当院では通常の診療と並行し、行動学に基づいたしつけ相談も承っています。またその技術が、今度は歯みがき指導にもつながっていくのです。
大抵の子は、歯みがきを嫌がります。しかし、行動学に則った基本を踏まえることで、彼らは応じてくれるようになります。もちろん、その子その子で癖はありますが、引き出しをたくさん持つことで対処が可能になります。すでに多くの方に歯みがき教室を体験していただいています。どの子も必ずできるようになりますので、お悩みの方はぜひご相談いただきたいですね。

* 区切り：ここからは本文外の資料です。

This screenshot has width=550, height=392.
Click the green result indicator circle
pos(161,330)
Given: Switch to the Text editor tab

犬については、3歳で8割以上が歯周病にかかっているとされます。歯周病が全身の疾患に影響を及ぼすことは人の医療でもフューチャーされていますが、動物にとってもそれは同様で、心臓はもちろん、腎臓や肝臓や肺、関節など、全身の様々な臓器に影響をもたらすという報告があがっています。逆に言うと、お口がきれいであれば、それだけ健康でいられる可能性が高くなるということでもあるのです。

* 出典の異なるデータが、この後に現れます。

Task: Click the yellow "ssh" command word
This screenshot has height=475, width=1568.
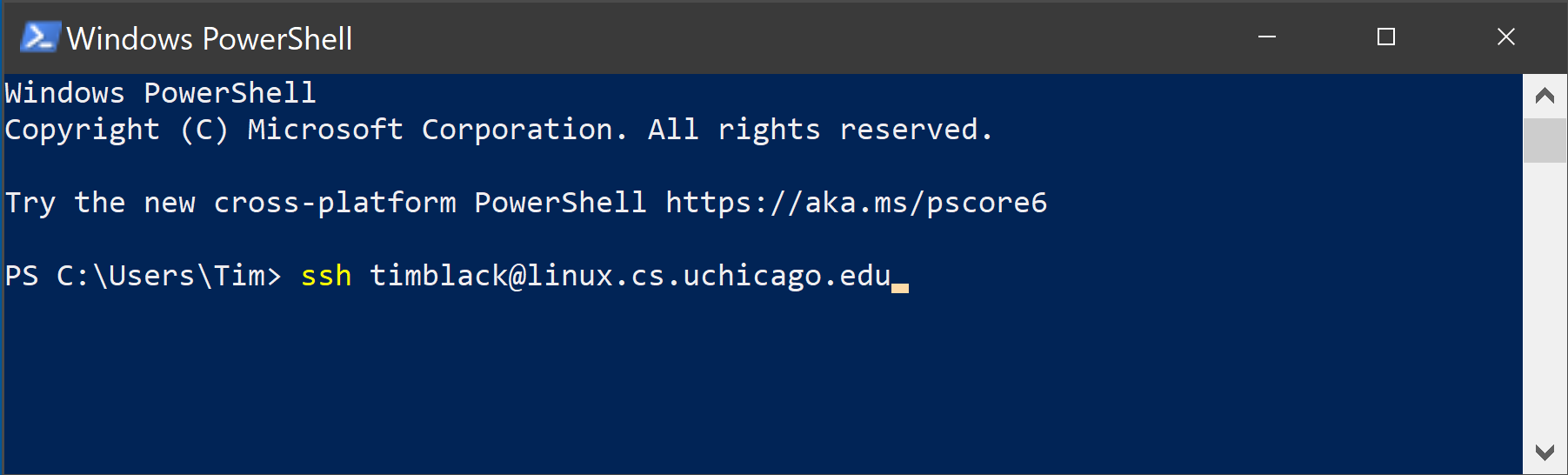Action: 326,276
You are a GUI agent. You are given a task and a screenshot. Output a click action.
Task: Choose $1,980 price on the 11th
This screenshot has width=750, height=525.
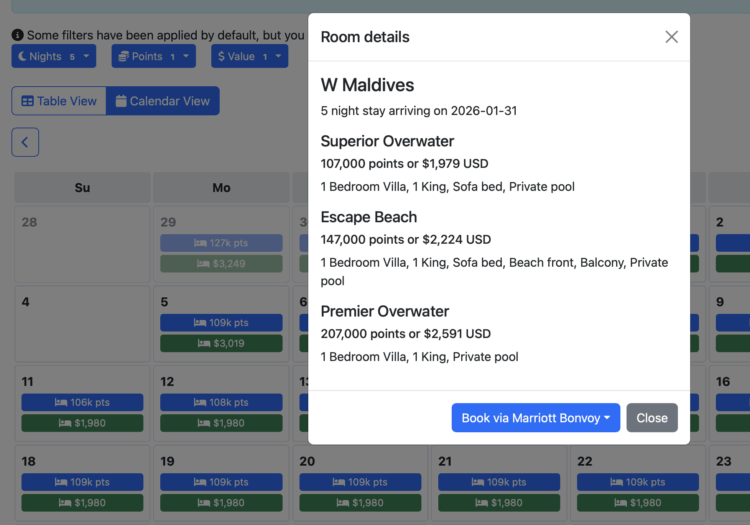click(x=82, y=423)
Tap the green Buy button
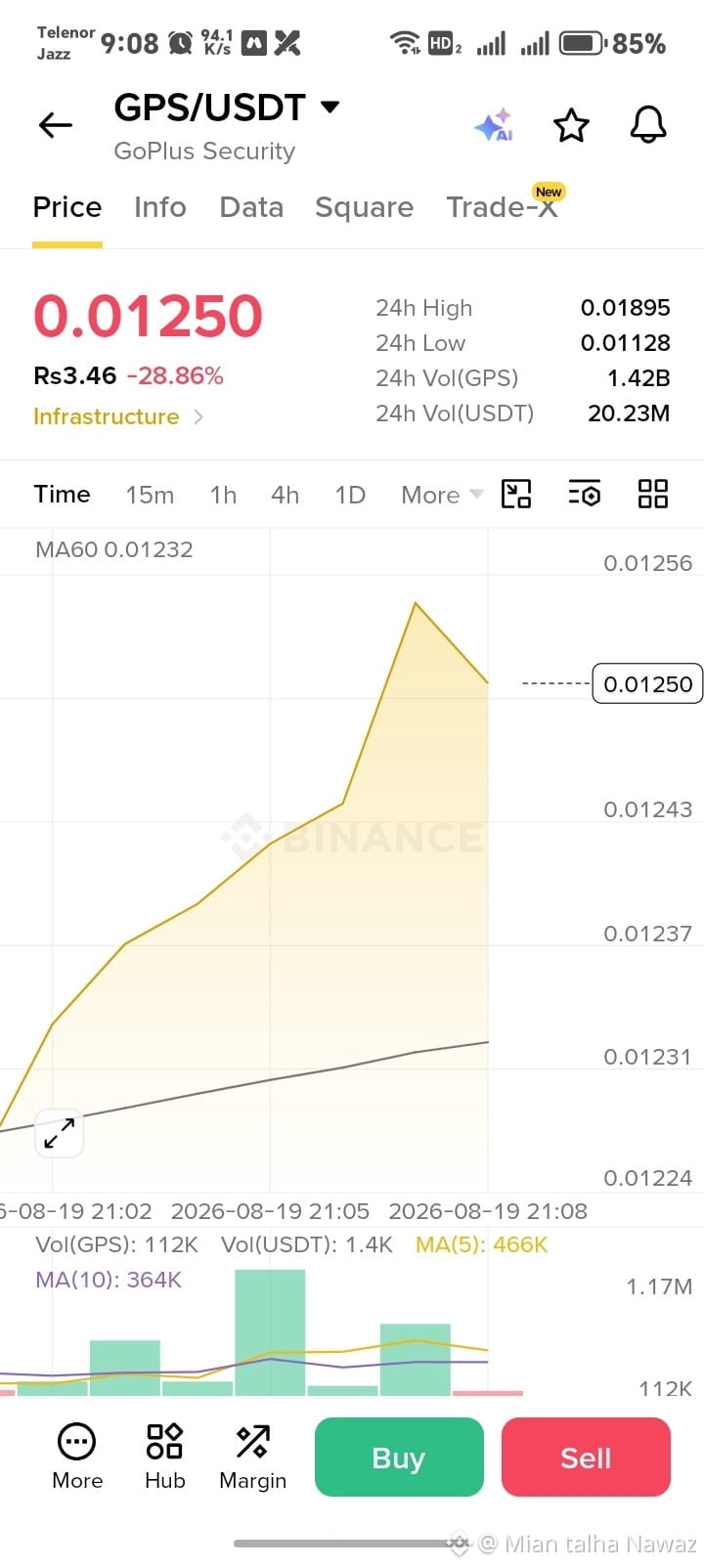This screenshot has height=1568, width=704. [x=399, y=1457]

ここでは、スケーリングなどの歯周病の治療も含め、様々な歯科疾患に対応しています。神経を抜いて、詰め物をしたり、被せ物をする、歯列矯正など、人間の歯科と同様な処置もおこなっていきます。
動物の場合、スケーリングは全身麻酔でおこなうことになります。無麻酔で処置をされるところもありますけども、私としてはお勧めできません。なぜなら、無麻酔下での処置は、動物に多大なストレスをかけてしまうからです。意味もわからないのに押さえ込まれて痛いことをされるのは、彼らにとって恐怖以外の何物でもなく、最悪の場合、次回から診療を拒否されてしまう可能性もあるでしょう。そして何より、無麻酔下では“動いて”しまいますから、しっかりとした処置は不可能です。特に歯周ポケット内や歯の内側については、まったくアプローチができません。一箇所、二箇所であれば可能なケースもありますが、それは決して根本的な治療にならないことは確かです。
歯の状態を診て、スケーリング等の処置をしてからお口のケアは始まっていきますが、最も重要なのは毎日の歯みがきです。本当に自分の歯をみがくように、わんちゃん、猫ちゃんの歯をみがいてあげていただきたいですね。
当院では一般診療の延長線上にあるものとして、「シニア外来」を設けています。年齢が上になるにつれ、抱えている病気が1つではなく、全身のあらゆる場所に及ぶことは決して珍しいことではありません。シニア外来では、飼い主さんがどういう風に動物と過ごしたいかをお聞きし、それによって今後の治療方針を検討していくものになります。すでに病気が複数ある場合、何を優先して治療をすべきなのか。あるいは認知症等で夜泣きが出てくるようなら、どういう対処をしていくか。夜泣きでお困りの場合、お薬で眠れるようにする対応もありますし、行動学を応用し、少しでも改善を図っていく方法も考えられます。それらすべての選択肢を飼い主さんに提示し、将来に備え、動物と飼い主さんにとって最も良いであろうことを一緒に探っていくのがシニア外来であり、当クリニックの考え方でもあるのです。
すでにお口が悪い状態では、いくらこちらが歯みがきを働きかけても、動物は痛みで受け入れることができません。歯みがきができる状態にあるか、一度拝見させてください。確認した上で、ステップを踏んで歯みがきができるようにしていきましょう。私の目標でもあるのですが、全員の犬猫さんのお口をきれいにしたいと思っています(笑)。『石田ようこ 犬と猫の歯科クリニック』では、歯科を含めた病気の予防・治療だけではなく、日々の暮らし方などのアドバイスも承っています。どうぞ気軽に足を向けていただき、なんでもご相談いただきたいですね。
※上記記事は2019年4月に取材したものです。